HOW TO COMPLETE THIS TASK: Would you output the entries below only from the line containing "Task: Click the author" through the line containing "Choose Skrill Moneybookers", exactly as they stand and with both ends included?

====================

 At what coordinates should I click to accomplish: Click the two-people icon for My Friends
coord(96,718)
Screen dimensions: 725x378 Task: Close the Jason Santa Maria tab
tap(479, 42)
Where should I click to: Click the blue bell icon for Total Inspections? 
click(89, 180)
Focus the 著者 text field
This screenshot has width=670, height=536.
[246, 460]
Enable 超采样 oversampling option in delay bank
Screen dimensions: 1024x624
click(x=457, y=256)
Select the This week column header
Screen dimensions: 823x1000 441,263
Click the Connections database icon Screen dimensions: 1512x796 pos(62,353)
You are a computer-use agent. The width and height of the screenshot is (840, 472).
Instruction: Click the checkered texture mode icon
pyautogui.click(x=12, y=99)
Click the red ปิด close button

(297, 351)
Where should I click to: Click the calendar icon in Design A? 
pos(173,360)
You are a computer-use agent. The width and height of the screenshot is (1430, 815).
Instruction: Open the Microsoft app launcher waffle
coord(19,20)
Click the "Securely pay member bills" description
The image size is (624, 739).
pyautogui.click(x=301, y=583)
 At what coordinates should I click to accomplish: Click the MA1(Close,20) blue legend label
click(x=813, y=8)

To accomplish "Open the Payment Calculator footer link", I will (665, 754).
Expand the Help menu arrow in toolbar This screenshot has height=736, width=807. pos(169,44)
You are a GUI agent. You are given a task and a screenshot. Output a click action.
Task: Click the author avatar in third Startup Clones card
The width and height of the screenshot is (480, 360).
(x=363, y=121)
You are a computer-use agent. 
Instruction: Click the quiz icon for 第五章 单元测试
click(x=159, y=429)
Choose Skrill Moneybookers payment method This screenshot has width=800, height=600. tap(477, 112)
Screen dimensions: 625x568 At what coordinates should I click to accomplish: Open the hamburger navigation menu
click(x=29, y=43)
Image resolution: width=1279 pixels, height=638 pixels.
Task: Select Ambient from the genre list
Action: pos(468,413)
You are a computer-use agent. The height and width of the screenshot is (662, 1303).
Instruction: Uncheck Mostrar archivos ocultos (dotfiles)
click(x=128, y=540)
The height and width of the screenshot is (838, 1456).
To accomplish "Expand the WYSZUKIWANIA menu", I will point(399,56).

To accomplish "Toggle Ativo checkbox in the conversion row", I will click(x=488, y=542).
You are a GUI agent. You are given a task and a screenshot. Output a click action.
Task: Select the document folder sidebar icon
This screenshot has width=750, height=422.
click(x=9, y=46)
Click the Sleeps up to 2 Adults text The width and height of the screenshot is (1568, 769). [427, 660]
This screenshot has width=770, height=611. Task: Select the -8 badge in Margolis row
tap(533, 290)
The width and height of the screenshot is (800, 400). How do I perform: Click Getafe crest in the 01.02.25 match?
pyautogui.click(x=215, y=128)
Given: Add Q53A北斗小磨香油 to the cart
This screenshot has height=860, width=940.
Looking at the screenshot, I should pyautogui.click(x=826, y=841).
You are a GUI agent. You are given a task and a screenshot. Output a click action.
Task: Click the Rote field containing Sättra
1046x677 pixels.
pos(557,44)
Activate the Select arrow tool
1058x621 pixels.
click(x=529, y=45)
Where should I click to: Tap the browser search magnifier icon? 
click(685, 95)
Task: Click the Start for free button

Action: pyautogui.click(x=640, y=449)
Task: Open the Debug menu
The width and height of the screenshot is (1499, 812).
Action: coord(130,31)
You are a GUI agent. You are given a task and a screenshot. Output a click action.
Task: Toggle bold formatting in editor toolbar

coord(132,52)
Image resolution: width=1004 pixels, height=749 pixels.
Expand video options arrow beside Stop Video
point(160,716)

====================

SOLUTION TO THE EXERCISE:
Task: Click the author avatar in third Startup Clones card
The width and height of the screenshot is (480, 360).
(x=363, y=121)
You are a computer-use agent. 
Instruction: Click the quiz icon for 第五章 单元测试
click(x=159, y=429)
Choose Skrill Moneybookers payment method This screenshot has width=800, height=600. tap(477, 112)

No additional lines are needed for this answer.